## Selected excerpt
Malware details
- Technical name: Ransom.MSIL.ANNABELLE
- Author: iCoreX0812

Technical details
- Platform: Microsoft Windows
- Written in: VB.NET

= Annabelle (ransomware) =

Annabelle is a ransomware that, when ran, encrypts the users files using AES-256-CBC with a hardcoded key and IV. The ransomware will lock the users screen and attempt to gain persistence by overwriting the Master Boot Record and adding registry keys.

== Operation ==
The ransomware was first discovered in the wild in early 2018, seen as a variant of Stupid Ransomware, which would encrypt the users files, attempt to shutdown security software including antivirus programs, EDRs, and firewall, spread through USBs with autorun.inf files, and then overwrite the Master Boot Record with a malicious version. After the operation is successful, it will reboot the computer and then show a ransom screen with the Annabelle doll from the film Annabelle demanding a ransom payment to decrypt files and a way to contact the creators, which is accredited to "iCoreX0812" with their Discord tag iCoreX#1337. They ask for a ransom payment of 0.1 Bitcoin (at the time it was discovered, Bitcoin was around an estimated USD$1000).

By researchers, it wasn't considered made for profit but more as a way to show off coding skills.

== Responses ==
on March 8, 2018, the National Health Service released a cyber alert post about the ransomware, warning of its spreading vectors of random downloads and email spam.

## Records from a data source
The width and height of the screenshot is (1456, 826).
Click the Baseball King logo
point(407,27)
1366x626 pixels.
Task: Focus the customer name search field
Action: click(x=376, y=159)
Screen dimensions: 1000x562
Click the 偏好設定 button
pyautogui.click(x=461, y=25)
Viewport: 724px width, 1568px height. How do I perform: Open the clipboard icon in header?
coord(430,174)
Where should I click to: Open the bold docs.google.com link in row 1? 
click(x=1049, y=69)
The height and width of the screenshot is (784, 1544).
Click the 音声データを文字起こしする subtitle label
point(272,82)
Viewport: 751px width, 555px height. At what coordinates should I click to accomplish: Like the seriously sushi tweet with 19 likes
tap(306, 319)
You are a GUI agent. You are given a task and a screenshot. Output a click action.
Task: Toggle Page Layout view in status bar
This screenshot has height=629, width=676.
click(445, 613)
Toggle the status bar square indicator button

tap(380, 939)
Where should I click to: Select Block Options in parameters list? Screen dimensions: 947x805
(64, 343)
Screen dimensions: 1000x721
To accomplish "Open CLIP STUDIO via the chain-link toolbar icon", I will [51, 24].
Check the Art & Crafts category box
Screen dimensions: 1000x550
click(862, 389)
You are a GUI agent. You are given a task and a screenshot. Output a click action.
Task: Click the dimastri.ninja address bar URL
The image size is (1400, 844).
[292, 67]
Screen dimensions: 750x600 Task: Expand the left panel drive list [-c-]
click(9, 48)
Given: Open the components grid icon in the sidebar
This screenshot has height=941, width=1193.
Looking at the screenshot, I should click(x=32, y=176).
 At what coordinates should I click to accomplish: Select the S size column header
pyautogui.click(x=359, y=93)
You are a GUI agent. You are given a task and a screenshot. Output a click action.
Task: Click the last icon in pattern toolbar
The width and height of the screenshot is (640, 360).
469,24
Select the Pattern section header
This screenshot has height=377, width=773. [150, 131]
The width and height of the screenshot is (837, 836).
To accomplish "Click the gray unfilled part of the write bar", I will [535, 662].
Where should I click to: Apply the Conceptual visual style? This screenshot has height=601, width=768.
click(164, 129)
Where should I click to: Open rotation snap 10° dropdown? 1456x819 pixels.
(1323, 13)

## Directions
1/ According to the text on the Annabelle ransomware, how large a ransom payment do the creators demand?
2/ The Operation section of the Annabelle ransomware text describes the variant as it was first found in the wild. List every action that section says it would perform before rebooting the computer.

## Exercise responses
1/ 0.1 Bitcoin

2/
- Encrypt the user's files
- Attempt to shut down security software, including antivirus programs, EDRs, and firewall
- Spread through USBs with autorun.inf files
- Overwrite the Master Boot Record with a malicious version